De que temas preferiu falar: Marques Mendes estava sozinho no palco, ao contrário dos convidados que dividiram protagonismos em painéis de discussão, e aproveitou o mote da conferência — “Pensar Portugal” — para refletir sobre o que é preciso para tornar Portugal conseguir ser uma “sociedade mais justa, mais rica e mais culta” em que haja “ideias, objetivos e ambição” no vocabulário. Focou-se nos jovens, no fundamental que é ter “melhores salários” para estancar o “drama” da emigração dos mais novos e sugeriu até que “não era má ideia” que Governo, sindicatos e empresários pensassem “num acordo de concertação social virado para o objetivo de fazer crescer os salários”. Tocou no assunto das “enormes desigualdades sociais e assimetrias”, reconheceu que é preciso “distribuir melhor a riqueza” e fez questão de mostrar que apesar de Portugal ser um “país pequeno”, “não é um país irrelevante”. Naquilo que pode ser uma resposta aos que utilizam a sua estatura física para o atacar, Mendes atirou: “Pequenez não é sinal de insucesso.”

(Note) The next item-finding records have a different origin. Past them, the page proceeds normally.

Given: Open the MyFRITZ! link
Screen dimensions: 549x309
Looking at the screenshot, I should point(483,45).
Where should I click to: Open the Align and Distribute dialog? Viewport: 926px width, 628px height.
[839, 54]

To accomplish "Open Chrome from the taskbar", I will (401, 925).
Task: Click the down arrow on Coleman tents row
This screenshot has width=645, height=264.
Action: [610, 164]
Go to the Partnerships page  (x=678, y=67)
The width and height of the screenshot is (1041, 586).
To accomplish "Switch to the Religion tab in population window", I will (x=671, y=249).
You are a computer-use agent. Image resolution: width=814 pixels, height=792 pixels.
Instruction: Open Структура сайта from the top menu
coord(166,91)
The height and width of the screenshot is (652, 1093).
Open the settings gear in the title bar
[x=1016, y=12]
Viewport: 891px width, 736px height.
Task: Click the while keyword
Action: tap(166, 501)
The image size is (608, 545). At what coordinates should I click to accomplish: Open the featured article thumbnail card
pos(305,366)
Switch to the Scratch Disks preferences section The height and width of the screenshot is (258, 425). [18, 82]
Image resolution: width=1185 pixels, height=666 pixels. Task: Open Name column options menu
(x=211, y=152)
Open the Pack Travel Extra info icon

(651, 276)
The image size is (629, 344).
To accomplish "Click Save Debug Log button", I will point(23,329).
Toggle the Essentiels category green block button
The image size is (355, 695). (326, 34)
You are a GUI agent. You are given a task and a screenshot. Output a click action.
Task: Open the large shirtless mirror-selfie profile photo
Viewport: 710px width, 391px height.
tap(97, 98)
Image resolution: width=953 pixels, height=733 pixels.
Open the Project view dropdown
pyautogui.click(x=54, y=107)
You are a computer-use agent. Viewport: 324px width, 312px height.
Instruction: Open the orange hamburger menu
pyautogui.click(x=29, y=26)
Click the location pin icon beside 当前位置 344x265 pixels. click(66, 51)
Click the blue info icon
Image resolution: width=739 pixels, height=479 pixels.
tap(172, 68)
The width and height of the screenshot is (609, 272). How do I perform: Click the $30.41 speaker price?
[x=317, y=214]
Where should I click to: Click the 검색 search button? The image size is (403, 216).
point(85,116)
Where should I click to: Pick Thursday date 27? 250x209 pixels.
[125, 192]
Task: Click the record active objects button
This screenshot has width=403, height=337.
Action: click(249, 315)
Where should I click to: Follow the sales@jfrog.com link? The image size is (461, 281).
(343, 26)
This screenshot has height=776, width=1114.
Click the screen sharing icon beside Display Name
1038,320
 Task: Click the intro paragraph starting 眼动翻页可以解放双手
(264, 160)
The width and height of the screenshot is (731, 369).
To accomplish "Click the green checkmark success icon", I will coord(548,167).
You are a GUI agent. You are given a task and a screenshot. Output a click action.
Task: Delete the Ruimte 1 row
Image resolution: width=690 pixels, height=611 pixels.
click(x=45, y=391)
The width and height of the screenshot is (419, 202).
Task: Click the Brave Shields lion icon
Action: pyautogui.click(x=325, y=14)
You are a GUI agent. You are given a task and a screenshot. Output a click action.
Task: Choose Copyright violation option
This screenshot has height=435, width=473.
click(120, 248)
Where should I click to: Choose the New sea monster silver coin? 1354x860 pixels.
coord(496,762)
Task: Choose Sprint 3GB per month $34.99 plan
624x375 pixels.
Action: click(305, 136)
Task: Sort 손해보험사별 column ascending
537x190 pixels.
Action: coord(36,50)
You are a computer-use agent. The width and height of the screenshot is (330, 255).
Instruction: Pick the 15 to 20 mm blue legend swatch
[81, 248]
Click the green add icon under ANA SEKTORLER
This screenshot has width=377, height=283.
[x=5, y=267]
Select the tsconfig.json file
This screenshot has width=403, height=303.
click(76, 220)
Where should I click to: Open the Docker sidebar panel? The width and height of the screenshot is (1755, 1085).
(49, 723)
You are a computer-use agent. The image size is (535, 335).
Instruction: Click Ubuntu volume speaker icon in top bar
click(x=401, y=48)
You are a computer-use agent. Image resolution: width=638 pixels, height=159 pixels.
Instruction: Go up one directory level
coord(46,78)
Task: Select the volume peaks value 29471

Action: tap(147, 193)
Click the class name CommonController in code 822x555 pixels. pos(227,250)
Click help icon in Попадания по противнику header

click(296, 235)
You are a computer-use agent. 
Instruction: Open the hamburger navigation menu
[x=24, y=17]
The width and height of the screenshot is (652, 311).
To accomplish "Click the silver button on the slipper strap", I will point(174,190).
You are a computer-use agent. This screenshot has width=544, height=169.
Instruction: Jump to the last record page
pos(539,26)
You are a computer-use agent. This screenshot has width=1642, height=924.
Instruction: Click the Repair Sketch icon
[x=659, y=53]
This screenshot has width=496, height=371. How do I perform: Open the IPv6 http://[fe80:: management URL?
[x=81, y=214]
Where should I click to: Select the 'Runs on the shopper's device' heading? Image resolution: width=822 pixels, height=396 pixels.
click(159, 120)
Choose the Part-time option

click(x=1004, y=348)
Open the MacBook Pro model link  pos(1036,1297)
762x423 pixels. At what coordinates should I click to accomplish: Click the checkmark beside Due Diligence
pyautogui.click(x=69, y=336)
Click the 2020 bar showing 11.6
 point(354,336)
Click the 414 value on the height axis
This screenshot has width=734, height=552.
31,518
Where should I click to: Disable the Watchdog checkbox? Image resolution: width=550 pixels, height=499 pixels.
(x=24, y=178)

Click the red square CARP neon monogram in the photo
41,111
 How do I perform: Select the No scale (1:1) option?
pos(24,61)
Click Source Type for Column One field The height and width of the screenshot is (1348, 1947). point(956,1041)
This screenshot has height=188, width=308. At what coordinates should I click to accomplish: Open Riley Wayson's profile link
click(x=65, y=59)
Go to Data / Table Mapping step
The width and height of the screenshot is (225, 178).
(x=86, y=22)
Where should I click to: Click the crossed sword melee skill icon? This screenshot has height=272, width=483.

De resto, recuperou por mais do que uma vez o seu percurso para justificar decisões que tomou — e que considera as certas, desde logo ao sublinhar um líder da oposição que tem “visão estratégica” e trabalha para a alcançar não deve ser visto como “fraco” ou “frouxo”, mas também explicou as funções do Presidente, referindo que não pode governar nem legislar, mas também “não é uma rainha ou rei de Inglaterra” como uma “entidade meramente simbólica”. Voltou ainda a insistir na defesa da ética: “Não há boas decisões políticas com maus decisores políticos”.
Quem atacou: A maior crítica de Luís Marques Mendes durante a aparição na Faculdade de Direito de Lisboa teve como alvo Henrique Gouveia e Melo. E nem sequer foi em cima do palco. Aos microfones dos jornalistas, o candidato a Belém abriu a porta e deu passagem àquele que já dá como seu adversário. Descreveu o artigo de opinião no Expresso como “uma declaração de candidatura” e, por isso, reforçou: “É bem-vindo.” Não se estendeu em comentários sobre o conteúdo escrito pelo almirante, contudo na palestra deixou-lhe uma resposta à crítica feita sobre a ligação dos candidatos a partidos políticos: um dos compromissos de um Presidente da República deve ser fazer “um mandato com isenção, imparcialidade e independência”. Ainda atacaria Marcelo indiretamente (quando disse que um país em constantes dissoluções “não é levado a sério” e também Miguel Arruda (defende que a AR já devia “ter criado condições” para que o parlamentar fosse afastado do cargo.